Personal information
- Full name: George Yates
- Born: 6 June 1856 Haslingden, Lancashire, England
- Died: 21 August 1925 (aged 69) Marple, Cheshire, England
- Batting: Right-handed
- Bowling: Right-arm roundarm fast

Domestic team information
- 1885–1894: Lancashire

Career statistics
| Competition | First-class |
| Matches | 92 |
| Runs scored | 1,632 |
| Batting average | 13.60 |
| 100s/50s | –/4 |
| Top score | 74 |
| Balls bowled | 1,840 |
| Wickets | 30 |
| Bowling average | 31.13 |
| 5 wickets in innings | – |
| 10 wickets in match | – |
| Best bowling | 4/112 |
| Catches/stumpings | 41/– |
- Source: CricketArchive, 12 August 2012

= George Yates (Lancashire cricketer) =

English cricketer

George Yates (6 June 1856 – 21 August 1925) was an English cricketer who represented Lancashire from 1885 to 1894

Yates was born in Haslingden, Lancashire. He played cricket for Werneth in 1880, and in 1881 was living with his wife Annie at the pavilion of Werneth Cricket Club, in Chamber Road, Oldham, Lancashire.
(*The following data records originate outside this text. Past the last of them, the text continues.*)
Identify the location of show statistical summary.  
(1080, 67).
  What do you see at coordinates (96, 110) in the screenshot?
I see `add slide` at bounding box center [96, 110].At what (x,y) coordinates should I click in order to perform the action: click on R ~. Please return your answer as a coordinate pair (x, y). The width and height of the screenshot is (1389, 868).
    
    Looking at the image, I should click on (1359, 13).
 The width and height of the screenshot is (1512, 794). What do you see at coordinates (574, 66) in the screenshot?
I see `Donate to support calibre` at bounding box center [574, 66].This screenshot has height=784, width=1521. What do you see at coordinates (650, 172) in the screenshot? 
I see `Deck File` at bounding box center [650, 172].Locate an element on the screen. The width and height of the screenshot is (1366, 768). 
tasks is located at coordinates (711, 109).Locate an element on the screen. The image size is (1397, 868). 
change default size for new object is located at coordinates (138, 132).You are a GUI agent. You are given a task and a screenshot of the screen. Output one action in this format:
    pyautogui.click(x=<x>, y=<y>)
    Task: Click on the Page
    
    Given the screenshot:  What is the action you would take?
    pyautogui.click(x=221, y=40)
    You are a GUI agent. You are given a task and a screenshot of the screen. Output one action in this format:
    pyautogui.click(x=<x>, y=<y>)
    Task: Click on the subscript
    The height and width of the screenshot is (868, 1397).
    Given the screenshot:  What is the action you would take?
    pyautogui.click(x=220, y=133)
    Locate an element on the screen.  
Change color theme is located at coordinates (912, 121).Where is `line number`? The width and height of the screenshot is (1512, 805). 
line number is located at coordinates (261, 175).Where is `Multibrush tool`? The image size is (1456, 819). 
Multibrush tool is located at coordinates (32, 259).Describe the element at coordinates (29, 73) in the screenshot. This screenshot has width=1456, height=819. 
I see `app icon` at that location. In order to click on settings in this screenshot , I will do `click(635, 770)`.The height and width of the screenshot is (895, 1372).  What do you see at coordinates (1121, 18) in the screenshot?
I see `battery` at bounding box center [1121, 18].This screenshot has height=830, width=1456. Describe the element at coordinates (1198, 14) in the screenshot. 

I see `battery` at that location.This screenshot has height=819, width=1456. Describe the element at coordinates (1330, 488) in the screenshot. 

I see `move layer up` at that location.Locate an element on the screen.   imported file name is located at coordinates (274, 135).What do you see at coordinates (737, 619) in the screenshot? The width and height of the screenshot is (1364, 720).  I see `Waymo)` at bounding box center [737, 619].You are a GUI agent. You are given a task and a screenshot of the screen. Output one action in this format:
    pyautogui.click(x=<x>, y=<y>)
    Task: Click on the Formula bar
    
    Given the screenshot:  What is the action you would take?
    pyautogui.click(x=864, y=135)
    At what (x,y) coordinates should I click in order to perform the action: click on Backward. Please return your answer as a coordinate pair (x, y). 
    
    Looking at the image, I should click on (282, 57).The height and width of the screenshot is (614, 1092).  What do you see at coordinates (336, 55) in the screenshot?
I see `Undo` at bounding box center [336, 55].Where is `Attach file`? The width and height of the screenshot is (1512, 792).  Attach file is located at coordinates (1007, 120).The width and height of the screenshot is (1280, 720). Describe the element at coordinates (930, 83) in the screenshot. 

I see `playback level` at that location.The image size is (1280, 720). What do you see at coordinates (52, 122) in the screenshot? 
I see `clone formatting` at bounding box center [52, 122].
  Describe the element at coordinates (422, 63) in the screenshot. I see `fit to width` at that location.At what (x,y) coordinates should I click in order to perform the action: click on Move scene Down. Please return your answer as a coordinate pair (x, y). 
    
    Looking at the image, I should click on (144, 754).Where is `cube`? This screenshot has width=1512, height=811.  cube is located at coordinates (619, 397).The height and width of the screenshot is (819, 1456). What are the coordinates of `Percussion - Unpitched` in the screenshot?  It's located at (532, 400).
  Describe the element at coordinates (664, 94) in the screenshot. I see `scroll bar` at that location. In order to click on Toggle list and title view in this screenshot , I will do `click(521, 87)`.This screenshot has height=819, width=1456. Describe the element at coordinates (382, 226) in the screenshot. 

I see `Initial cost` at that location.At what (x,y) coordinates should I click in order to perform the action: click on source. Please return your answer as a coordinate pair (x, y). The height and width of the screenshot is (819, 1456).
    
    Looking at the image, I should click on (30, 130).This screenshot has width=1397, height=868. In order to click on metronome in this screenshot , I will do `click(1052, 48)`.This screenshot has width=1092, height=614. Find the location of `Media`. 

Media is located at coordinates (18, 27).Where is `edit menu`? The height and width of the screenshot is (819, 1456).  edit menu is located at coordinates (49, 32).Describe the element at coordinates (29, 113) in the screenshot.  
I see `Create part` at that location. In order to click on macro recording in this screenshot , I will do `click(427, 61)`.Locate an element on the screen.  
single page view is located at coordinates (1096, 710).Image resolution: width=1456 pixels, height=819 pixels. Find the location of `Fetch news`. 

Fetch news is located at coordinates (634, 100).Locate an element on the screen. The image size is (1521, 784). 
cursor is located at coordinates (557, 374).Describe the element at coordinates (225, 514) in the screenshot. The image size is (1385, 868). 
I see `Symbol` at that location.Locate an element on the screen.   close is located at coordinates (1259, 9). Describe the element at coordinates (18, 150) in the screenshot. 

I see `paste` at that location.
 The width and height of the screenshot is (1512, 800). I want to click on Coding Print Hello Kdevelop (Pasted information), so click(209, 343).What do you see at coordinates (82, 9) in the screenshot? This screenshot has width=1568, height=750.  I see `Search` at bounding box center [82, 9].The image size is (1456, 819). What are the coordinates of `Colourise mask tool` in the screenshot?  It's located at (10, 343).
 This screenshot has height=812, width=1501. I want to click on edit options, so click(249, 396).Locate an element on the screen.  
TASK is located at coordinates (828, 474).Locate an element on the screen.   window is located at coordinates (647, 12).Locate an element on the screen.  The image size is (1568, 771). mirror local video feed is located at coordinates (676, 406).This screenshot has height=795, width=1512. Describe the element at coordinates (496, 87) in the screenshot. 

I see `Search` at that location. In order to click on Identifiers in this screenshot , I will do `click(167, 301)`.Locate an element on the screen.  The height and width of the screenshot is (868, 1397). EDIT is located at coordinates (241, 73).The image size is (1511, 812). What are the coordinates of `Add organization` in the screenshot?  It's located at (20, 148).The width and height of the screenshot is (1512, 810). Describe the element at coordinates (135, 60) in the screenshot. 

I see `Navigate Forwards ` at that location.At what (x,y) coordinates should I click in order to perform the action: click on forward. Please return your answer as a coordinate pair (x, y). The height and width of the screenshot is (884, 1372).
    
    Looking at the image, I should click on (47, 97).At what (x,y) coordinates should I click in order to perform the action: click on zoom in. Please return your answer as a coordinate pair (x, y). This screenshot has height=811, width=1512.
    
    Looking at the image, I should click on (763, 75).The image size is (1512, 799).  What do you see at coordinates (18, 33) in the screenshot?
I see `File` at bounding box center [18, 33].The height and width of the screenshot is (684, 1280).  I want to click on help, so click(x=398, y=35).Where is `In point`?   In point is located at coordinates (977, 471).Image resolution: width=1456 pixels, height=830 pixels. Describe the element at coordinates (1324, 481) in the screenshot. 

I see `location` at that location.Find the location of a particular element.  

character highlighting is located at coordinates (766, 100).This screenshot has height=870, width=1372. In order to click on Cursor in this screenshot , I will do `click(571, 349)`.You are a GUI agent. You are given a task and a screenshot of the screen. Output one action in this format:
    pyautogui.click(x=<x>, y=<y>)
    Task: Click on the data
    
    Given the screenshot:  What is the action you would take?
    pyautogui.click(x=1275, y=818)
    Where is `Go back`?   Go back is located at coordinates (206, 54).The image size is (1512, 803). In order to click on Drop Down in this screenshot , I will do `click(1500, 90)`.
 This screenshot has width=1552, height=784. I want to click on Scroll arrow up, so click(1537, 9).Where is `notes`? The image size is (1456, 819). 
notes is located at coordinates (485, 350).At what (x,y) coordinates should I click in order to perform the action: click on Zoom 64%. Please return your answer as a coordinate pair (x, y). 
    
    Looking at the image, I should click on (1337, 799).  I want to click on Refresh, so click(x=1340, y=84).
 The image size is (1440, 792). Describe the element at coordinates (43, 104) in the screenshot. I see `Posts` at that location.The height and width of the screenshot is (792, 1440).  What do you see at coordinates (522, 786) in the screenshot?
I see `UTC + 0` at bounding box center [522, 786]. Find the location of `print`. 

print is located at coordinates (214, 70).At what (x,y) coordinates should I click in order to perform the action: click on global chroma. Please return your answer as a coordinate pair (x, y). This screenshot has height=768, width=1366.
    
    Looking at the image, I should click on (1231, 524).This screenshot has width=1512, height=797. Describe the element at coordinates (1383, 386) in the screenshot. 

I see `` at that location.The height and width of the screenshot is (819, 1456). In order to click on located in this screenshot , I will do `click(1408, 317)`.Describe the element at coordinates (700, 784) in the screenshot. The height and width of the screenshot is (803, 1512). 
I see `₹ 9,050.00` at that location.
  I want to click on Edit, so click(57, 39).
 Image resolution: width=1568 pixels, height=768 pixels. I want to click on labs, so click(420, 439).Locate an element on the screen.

He made his debut for Lancashire in July 1885 against Surrey when he made 10 runs in his only innings and took a catch. Yates was a right-hand batsman and played 135 innings in 92 first-class matches with an average of 13.60 and a top score of 74. He was a round arm right-arm fast bowler and took 30 first-class wickets at an average of 31.13 and a best performance of 4 for 112.

Yates died in Marple, Cheshire, at the age of 69.